Bicara mengenai omzet, Doni berkata, setiap bulan bisa menjual 150 sampai 200 bungkus bubuk kelor dan 100 sampai 150 bungkus biskuit kelor.
Dari penjualan tersebut, pendapatan yang diperoleh rata-rata Rp10 juta per bulan.

Pembelinya adalah pemerintah daerah dan desa di Manggarai Timur, beberapa kader Posyandu dan pesanan perorangan secara daring.
Ditanya sial rencana ekspansi pasar, Doni berkata, “kami ingin pertama-tama kelor dimanfaatkan oleh pemerintahan desa untuk membantu program penanganan stunting.”
“Kami sudah pernah menjual lewat platform online Shopee, namun kami hentikan karena ongkos kirim yang mahal.”
Produk biskuit dan bubuk kelor, jelas Doni, bertahan hingga satu tahun setelah diproduksi.
“Kemasannya menggunakan aluminium foil yang disegel dua kali dan standar pengolahan pangan yang ketat karena terus diawasi oleh Dinas Kesehatan dan BPOM.”
Mengapa Memilih Label Tanjung Bendera?
Produk biskuit dan bubuk kelor mendapat label “Tanjung Bendera”.
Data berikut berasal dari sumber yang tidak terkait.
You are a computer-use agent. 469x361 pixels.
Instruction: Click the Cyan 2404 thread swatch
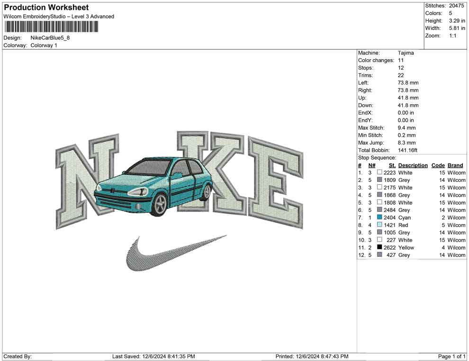[x=379, y=217]
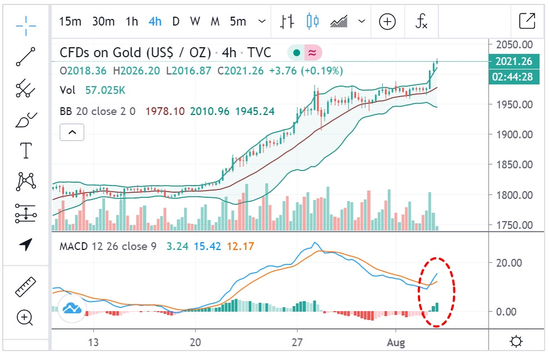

Pemilihan nama ini bertujuan mengangkat nama objek wisata Tanjung Bendera di Manggarai Timur, kata Doni.
Berlokasi di Kelurahan Watunggene, Kecamatan Kota Komba, Tanjung Bendera merupakan savana luas di pantai selatan yang berhadapan dengan Laut Sawu.
Bagi Doni, “kelor dan keindahan alam NTT seperti Tanjung Bendera adalah anugerah yang harus kita manfaatkan maksimal, sambil terus melestarikannya bagi kemakmuran kita semua.”
Dengan berbagai upaya ini, Doni ingin cita-cita Indonesia emas yang digaungkan pemerintah dapat terwujud.
“Kami berharap langkah kecil ini bisa menjadi besar. Anak-anak Indonesia bisa terjangkau gizi yang sesuai dengan cara yang tidak rumit,” katanya.
“Ini bisa jadi kontribusi untuk pemberdayaan perempuan, edukasi, perbaikan gizi untuk sebuah mimpi bersama, Indonesia Emas 2045,” tambahnya.